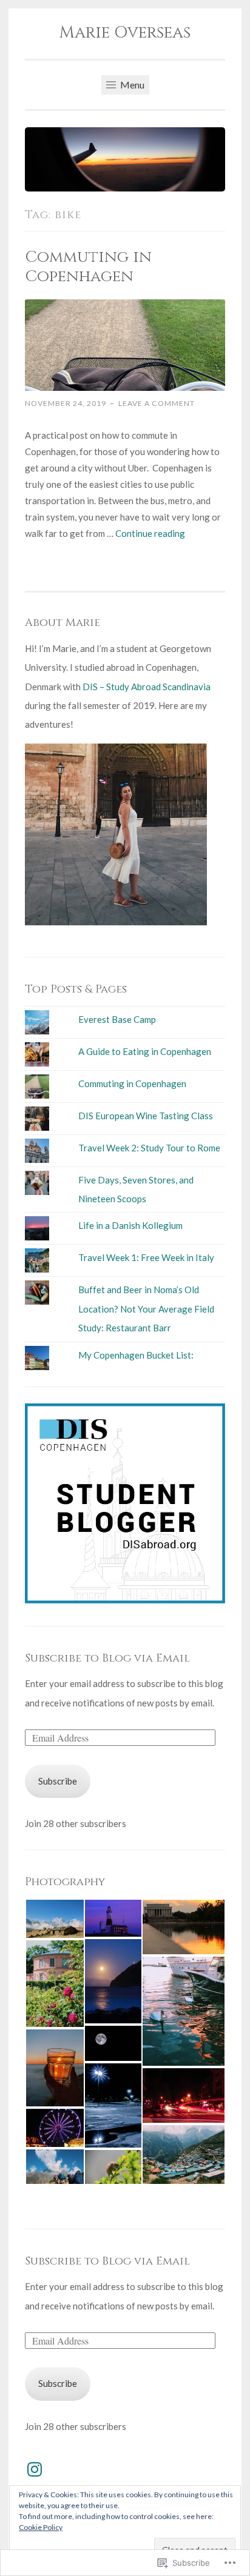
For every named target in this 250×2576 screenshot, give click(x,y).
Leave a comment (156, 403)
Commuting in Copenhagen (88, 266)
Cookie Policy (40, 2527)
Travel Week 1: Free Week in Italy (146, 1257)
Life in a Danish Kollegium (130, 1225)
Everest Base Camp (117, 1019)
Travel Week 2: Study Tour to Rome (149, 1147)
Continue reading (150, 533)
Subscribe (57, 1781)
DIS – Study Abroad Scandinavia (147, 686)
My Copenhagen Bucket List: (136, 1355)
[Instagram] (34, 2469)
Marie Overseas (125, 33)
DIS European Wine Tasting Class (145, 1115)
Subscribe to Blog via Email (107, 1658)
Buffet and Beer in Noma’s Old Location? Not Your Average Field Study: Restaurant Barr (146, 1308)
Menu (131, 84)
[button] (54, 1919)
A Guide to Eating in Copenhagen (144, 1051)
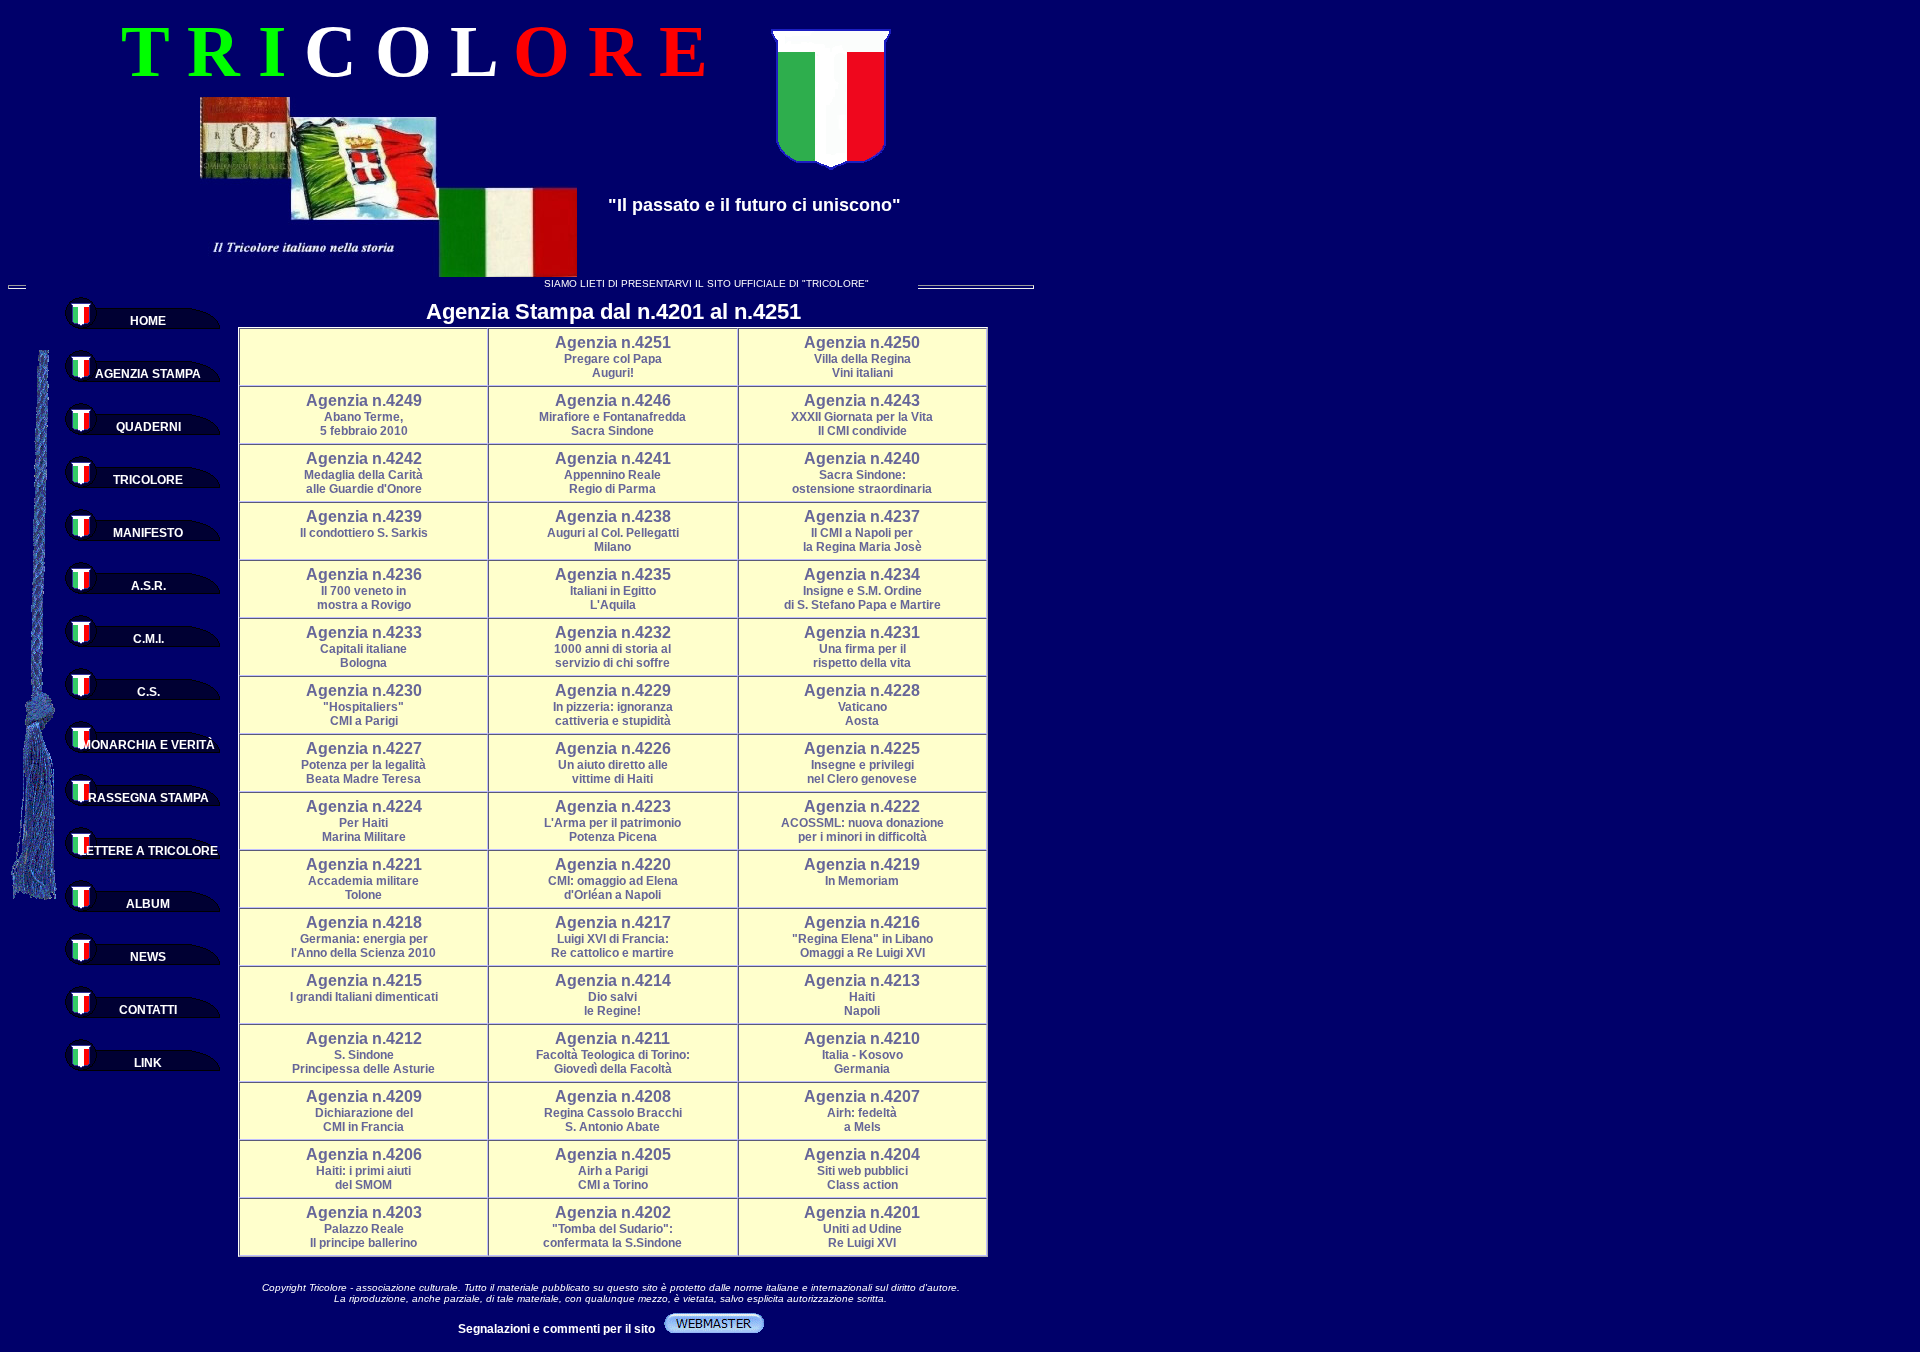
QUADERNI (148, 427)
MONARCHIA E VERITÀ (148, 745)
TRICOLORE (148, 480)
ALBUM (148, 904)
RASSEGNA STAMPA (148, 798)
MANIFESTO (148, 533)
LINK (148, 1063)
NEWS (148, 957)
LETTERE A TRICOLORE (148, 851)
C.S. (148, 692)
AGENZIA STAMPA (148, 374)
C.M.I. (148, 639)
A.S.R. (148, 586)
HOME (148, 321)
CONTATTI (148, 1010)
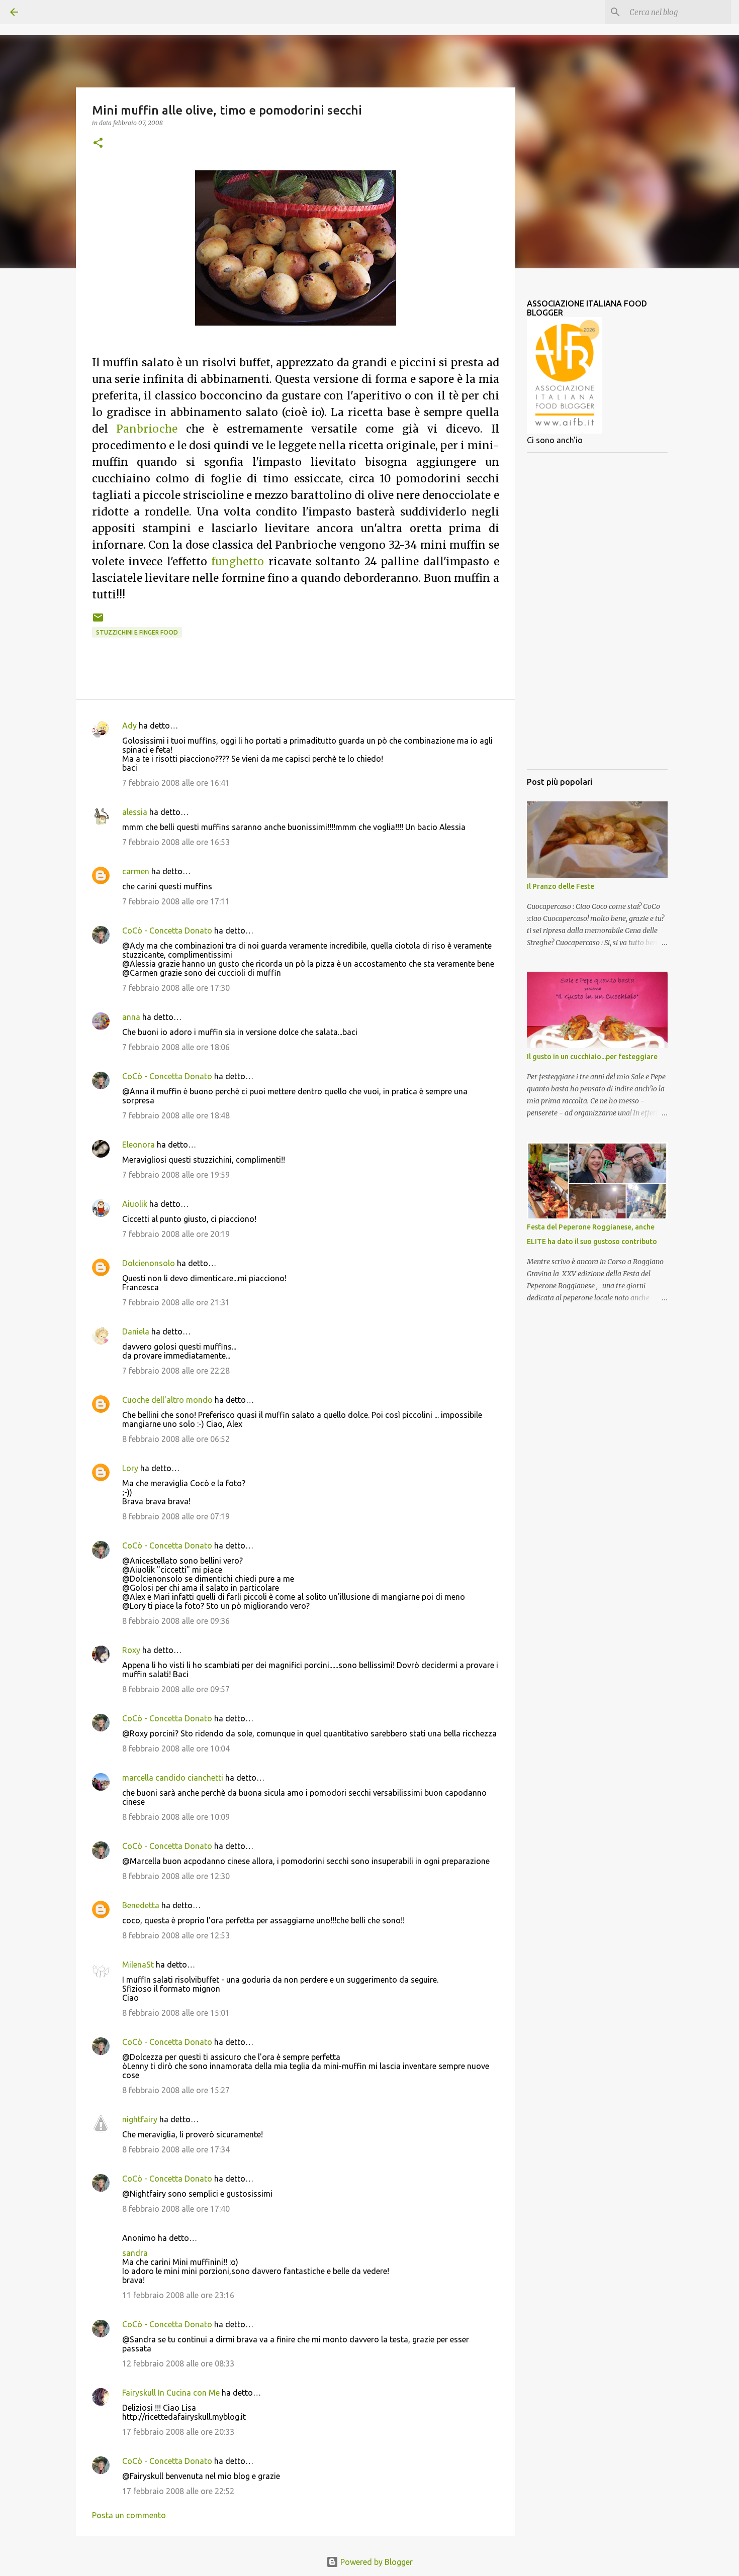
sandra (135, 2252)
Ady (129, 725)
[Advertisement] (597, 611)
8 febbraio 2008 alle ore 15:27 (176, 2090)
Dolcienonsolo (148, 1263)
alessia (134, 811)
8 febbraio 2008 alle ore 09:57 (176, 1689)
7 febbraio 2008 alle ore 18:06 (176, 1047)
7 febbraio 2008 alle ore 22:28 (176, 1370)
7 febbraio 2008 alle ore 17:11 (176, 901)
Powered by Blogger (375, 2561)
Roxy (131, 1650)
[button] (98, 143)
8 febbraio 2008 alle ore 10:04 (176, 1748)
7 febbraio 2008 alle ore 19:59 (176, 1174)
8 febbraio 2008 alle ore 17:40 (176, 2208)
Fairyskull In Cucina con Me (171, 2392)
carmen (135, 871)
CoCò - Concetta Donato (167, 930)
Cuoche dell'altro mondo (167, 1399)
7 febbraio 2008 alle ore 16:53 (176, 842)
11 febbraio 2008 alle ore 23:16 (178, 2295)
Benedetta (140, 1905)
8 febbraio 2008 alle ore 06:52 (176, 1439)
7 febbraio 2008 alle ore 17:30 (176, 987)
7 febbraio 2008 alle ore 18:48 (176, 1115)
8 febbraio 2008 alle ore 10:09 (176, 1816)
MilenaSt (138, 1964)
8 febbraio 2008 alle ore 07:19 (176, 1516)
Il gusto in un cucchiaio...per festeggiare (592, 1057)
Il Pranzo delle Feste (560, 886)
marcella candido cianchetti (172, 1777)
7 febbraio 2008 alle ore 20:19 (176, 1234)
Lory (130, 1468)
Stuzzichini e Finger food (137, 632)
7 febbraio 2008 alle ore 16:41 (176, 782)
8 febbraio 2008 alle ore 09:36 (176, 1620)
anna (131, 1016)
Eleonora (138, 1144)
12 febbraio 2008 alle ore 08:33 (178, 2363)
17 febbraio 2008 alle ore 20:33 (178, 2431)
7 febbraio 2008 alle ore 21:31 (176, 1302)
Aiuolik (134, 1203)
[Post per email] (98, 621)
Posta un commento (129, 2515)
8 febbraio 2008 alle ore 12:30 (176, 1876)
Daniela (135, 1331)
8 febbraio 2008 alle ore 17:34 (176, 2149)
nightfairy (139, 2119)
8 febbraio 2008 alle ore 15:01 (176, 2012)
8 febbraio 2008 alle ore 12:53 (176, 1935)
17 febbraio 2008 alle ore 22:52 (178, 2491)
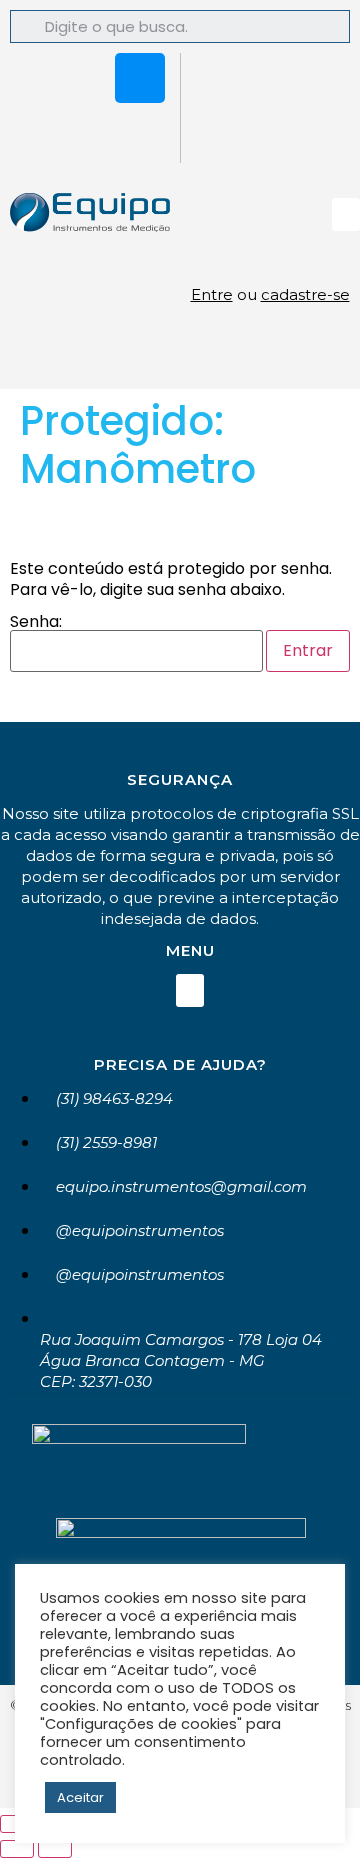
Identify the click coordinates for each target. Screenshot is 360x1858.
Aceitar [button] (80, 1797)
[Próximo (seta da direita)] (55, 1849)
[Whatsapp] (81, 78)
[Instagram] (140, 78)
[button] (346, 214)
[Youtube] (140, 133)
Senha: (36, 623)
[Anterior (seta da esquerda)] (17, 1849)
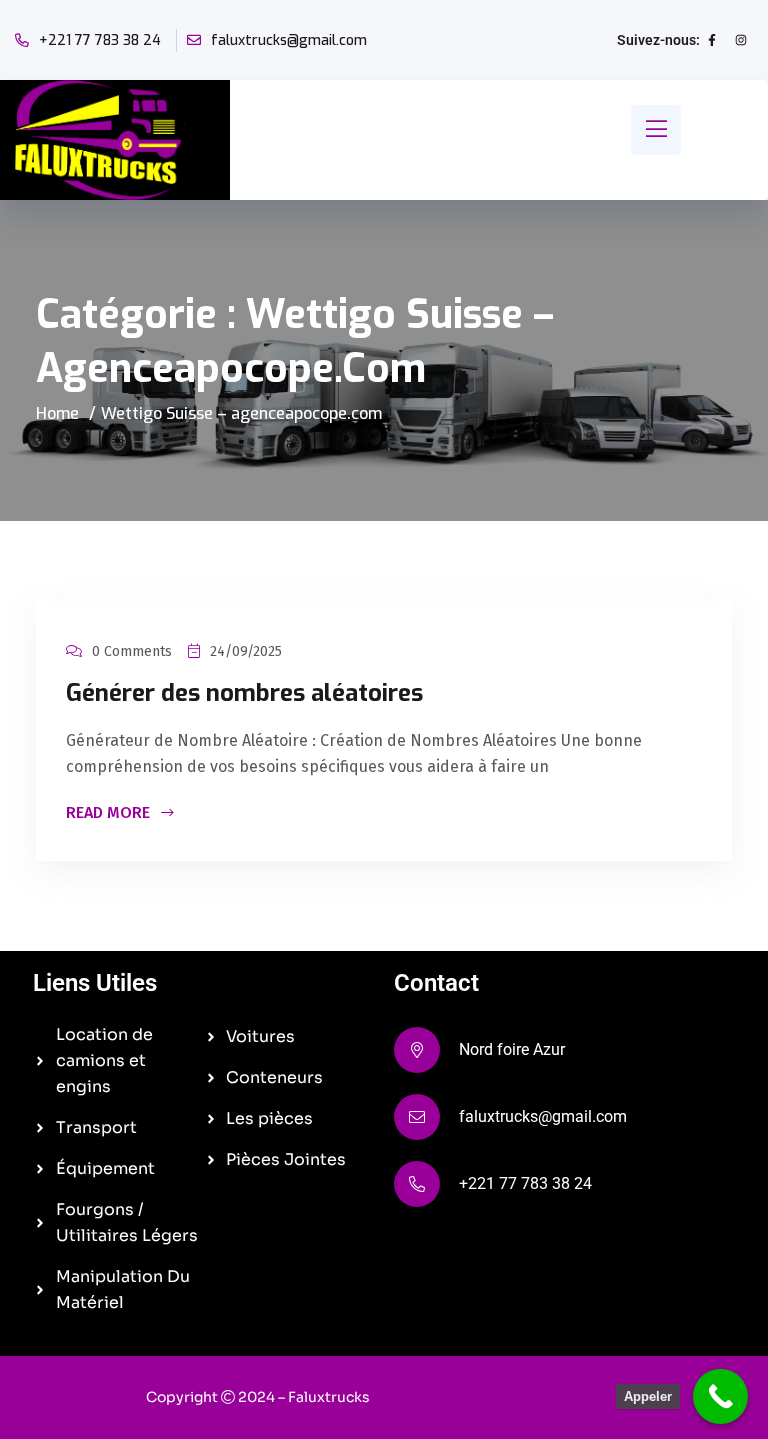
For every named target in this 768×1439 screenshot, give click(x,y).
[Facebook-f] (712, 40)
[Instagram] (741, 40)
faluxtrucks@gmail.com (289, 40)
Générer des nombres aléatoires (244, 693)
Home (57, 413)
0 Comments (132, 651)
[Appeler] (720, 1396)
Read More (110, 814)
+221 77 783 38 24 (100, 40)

__What is being asked__:
Although the records hold pictures, the copy must not; give again exactly the lines from the one with "[Anterior (seta da esquerda)] (17, 1849)" through the one with "[Appeler] (720, 1396)".

__Task result__:
[Anterior (seta da esquerda)] (17, 1849)
For every named target in this 768×1439 screenshot, give click(x,y).
[Facebook-f] (712, 40)
[Instagram] (741, 40)
faluxtrucks@gmail.com (289, 40)
Générer des nombres aléatoires (244, 693)
Home (57, 413)
0 Comments (132, 651)
[Appeler] (720, 1396)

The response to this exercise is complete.